An audio book.
Narrator Swiv (female) lives with a pregnant mother who goes to acting rehearsals, and an ailing grandma. They live in Canada? Swiv's been expelled from school. Her father is away. They watch "Call the midwife". Mother and grandma are disinhibited about sex. When they can't tell from the ultrasound scan the baby's gender (the sex organs obscured), Swiv thinks the baby's better off without sex organs. She thinks that adults are busy so they have to look happy and sad at the same time. Swiv wants everyone to be normal. Mother tells Swiv that she should have more friends, or at least one friend. Swiv thinks grandma isn't paying attention because she's too preoccupied with going insane. Suicide and madness are in the family tree.
While Swiv and grandma are on a plane waiting to take off for San Francisco, grandma explains with perfect clarity that Swiv's mother had gone to Albania for 4 months to do a film. Her passport had been taken, she stayed with some of the cast in a lighthouse, the drinking water made her ill, she did her own stunts, and had an affair. The baby she's expecting might be her lover's, which is why Swiv's father left and why her mother's feeling so guilty. In California they visit nephews. We learn that Swiv is about 100 months old (i.e. not yet 9).
Grandma breaks her arm dancing at an old people's home. The return to Canada, go a hospital where grandma goes into acute care. When Swiv's mother visits she goes into labour. Swiv takes the baby to Grandma.

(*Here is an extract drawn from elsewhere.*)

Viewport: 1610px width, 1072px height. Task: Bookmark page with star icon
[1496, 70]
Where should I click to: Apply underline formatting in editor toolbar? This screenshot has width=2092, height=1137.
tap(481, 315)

It's full of jokes and funny anecdotes, aided by the cranky old grandma who gets into conversation with anyone. But the California part of the book didn't interest me.
Other reviews
- Stephanie Merritt ( the motifs that are reworked through all her books are largely autobiographical. She draws on her cultural background – growing up in a strict Mennonite community in rural Canada – as well as her family history: both her father and her sister killed themselves after long battles with mental illness ... Elvira shares a name and part of her biography with the author’s own mother; in the novel, she too has lost a husband and a daughter to suicide and escaped a repressive small-town religious community with an authoritarian leader. ... Her narrative takes the form of an extended letter to her unnamed father, who has recently left with no indication of any intention to return. As a framing device it’s not entirely convincing; for long swaths of the story the form appears to be forgotten, so that when the second person suddenly intrudes the effect can be jarring. ... Some of Swiv’s precocity can be explained by the weight of responsibility she carries, though at times she displays a knowingness that doesn’t quite ring true in a nine-year-old and occasionally tips into archness ... In less skilled hands, the emotional double whammy of the novel’s ending could easily come across as trite.)